McDonald’s first-quarter earnings beat analysts’ expectations Thursday because the Chicago-based colossus has understood that affordability is the word of the moment.
Elsewhere in the fast-food universe, we’re seeing $11 takeout Italian beefs (no fries) at local joints and $25 solo lunch checks at the likes of Five Guys for a burger, fries and a shake. Certainly, costs have risen, but those sorts of checks have made a hurried meal feel like an expensive indulgence and really not that different, cost-wise, from a full-service experience. Sweetgreen, which typically charges between $15 and $20 a pop for its healthy salads and protein bowls despite being counter service, reported Thursday that same-store sales fell by 12.8% during the quarter, even though its $125.8 million profit was higher than expected thanks to cuts in administrative costs.
To its credit, McDonald’s has better read the room of the moment, finally cutting prices on its combo meals, which were not much of a bargain before, and being rewarded by a 9% first-quarter increase in revenue to a hefty $6.52 billion. The results were also yet another reminder that in our world, the only thing worse than bad publicity is no publicity: CEO Chris Kempczinski was widely mocked for not credibly chomping down with enough gusto on his Big Arch burger, but the public humiliation also drew more people into the chain’s restaurants.
Kempczinski, you might say, took one for the franchisees.
Surely more important, though, were the better bargains to be had on the newly simplified value menu, where a price-sensitive (and savvy) customer can find a decent deal. As of April 21, the chain has said, there are now 10 items on that side of the order board that cost less than $3, including the McDouble burger. Obviously, that makes increased sales volume an imperative, but it appears that McDonald’s has pulled that off. Other chains such as Wendy’s and Taco Bell also have gotten the message that a lot of Americans right now are spending most of their free money on filling up their vehicles at pumps charging $5.49 a gallon or more in Chicago.
Another lesson from these results is that Americans really don’t want to spend a lot on breakfast. At a time when a latte and a cheese Danish at a local Starbucks can cost you more than $10, McDonald’s is delivering a Sausage McMuffin for three bucks and selling oodles of them.
Different market, for sure. But with plenty of overlap.
McDonald’s also has successfully weaned its customers off ordering at the counter, as have rival chains such as Shake Shack and Raising Cane’s. On one recent morning at O’Hare International Airport, we saw a McDonald’s worker waving, gesticulating and otherwise trying to coax customers to step up to a human when they seemed to prefer standing in lines at the screens where no morning conversations were required. That’s good news in the long term for the chains, if not the workers therein. Fast-food ordering screens work far better than the widely loathed (and fraud-friendly) self-checkouts in grocery stores.

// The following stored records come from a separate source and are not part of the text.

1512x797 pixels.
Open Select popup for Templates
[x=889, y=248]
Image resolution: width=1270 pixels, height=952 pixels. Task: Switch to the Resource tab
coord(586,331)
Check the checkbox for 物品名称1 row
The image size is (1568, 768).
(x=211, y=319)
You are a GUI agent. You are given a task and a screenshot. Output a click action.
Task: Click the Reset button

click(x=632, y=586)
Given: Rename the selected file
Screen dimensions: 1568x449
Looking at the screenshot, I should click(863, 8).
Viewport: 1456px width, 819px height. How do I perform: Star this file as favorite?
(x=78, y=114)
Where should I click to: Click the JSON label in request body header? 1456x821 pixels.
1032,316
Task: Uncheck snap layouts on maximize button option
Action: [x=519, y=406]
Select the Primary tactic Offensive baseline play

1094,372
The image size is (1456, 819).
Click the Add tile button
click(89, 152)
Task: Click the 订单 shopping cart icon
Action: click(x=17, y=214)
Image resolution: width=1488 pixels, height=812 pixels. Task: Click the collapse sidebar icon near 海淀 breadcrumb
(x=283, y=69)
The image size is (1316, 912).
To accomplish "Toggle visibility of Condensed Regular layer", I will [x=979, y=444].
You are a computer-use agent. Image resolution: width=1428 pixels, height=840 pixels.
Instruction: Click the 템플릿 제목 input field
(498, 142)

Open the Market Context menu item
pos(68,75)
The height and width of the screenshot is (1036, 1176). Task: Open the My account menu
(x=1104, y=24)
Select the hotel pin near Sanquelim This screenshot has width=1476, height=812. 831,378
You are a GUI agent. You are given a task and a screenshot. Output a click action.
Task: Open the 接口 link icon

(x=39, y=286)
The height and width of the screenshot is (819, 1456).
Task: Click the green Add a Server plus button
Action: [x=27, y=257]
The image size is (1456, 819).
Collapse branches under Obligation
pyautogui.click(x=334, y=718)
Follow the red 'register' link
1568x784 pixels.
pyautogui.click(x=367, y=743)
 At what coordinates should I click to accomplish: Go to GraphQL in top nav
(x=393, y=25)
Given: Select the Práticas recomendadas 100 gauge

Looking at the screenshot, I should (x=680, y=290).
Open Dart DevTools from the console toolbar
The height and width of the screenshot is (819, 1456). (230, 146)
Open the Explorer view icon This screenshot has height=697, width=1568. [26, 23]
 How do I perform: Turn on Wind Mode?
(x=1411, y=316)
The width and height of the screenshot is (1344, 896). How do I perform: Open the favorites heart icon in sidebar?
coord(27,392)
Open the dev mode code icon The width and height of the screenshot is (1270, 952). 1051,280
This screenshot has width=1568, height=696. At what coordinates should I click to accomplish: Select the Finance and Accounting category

As with dollar stores and other businesses that cater to lower-income Americans, high gas prices can be counterintuitively good for the likes of McDonald’s in that they make consumers more cognizant of their expenses but bad in that they ultimately can make even an extra-value meal something difficult to afford. Clearly, McDonald’s can thrive when its customer base feels a little strapped for cash, but the company is right to fear what happens when that consumer stress goes too far.
Addressing analysts, Kempczinski used unusually blunt phrasing to describe current consumer sentiment, calling it “heightened anxiety.”
That’s true only of a sector of the market, most likely, but it’s a hefty enough chunk of Americans that politicians should be paying careful attention.